WHAT TO WORK ON:
Return exactly the lines of the records below, starting at the line that contains "Cavalete De Mesa" and ending at the line that contains "Kit Pincéis Ergonômico Sintético Redondo", with both of those lines kept.

[Collection entries]
=====
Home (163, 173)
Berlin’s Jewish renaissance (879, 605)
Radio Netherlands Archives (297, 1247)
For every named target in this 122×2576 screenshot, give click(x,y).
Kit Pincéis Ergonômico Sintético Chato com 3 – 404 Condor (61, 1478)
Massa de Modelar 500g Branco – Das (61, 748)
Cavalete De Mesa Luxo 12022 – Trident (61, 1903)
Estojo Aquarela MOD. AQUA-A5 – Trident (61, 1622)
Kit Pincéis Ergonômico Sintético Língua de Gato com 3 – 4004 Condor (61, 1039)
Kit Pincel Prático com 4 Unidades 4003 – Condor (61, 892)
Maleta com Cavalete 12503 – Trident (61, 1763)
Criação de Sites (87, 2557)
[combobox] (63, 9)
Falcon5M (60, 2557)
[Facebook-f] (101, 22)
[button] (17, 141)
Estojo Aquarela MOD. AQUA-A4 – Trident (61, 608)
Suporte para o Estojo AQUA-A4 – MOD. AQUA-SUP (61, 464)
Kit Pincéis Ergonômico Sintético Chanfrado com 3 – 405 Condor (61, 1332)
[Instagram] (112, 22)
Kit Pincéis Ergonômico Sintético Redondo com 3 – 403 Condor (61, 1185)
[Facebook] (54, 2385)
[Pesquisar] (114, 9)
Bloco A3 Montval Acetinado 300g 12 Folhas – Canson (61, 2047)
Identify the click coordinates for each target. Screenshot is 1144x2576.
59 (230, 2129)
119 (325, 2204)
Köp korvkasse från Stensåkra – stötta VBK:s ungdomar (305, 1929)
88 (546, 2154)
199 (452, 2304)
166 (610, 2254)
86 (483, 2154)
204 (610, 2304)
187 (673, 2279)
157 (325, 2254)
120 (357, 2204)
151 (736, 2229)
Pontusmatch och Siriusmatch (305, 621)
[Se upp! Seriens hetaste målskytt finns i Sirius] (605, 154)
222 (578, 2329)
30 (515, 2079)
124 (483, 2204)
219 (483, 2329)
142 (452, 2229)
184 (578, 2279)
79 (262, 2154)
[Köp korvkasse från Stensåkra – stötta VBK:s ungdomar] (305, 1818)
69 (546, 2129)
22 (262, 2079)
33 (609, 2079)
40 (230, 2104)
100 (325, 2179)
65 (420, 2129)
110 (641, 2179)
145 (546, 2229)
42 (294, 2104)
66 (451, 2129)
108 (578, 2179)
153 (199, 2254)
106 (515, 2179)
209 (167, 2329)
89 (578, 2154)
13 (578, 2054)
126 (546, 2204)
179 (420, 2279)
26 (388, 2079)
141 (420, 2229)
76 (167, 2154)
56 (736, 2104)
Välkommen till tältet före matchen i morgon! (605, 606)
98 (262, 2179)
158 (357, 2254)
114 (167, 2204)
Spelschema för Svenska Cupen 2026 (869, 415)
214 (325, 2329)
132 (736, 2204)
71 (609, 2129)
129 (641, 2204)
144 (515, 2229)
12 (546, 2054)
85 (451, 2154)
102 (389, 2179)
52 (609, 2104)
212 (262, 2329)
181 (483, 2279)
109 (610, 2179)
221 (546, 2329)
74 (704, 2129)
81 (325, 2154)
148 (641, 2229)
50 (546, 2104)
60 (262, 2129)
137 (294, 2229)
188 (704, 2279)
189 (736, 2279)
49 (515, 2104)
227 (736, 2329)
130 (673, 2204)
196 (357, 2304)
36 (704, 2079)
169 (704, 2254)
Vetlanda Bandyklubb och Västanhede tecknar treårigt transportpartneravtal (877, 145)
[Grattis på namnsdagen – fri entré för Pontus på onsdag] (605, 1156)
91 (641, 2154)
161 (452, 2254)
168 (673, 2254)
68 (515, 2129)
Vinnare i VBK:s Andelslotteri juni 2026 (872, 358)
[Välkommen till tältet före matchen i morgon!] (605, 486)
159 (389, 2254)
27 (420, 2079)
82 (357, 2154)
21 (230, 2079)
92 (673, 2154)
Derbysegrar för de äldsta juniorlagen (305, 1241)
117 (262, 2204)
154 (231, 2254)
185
=====
TASK RESULT:
Cavalete De Mesa Luxo 12022 – Trident (61, 1903)
Estojo Aquarela MOD. AQUA-A5 – Trident (61, 1622)
Kit Pincéis Ergonômico Sintético Língua de Gato com 3 – 4004 Condor (61, 1039)
Kit Pincel Prático com 4 Unidades 4003 – Condor (61, 892)
Maleta com Cavalete 12503 – Trident (61, 1763)
Criação de Sites (87, 2557)
[combobox] (63, 9)
Falcon5M (60, 2557)
[Facebook-f] (101, 22)
[button] (17, 141)
Estojo Aquarela MOD. AQUA-A4 – Trident (61, 608)
Suporte para o Estojo AQUA-A4 – MOD. AQUA-SUP (61, 464)
Kit Pincéis Ergonômico Sintético Chanfrado com 3 – 405 Condor (61, 1332)
[Instagram] (112, 22)
Kit Pincéis Ergonômico Sintético Redondo com 3 – 403 Condor (61, 1185)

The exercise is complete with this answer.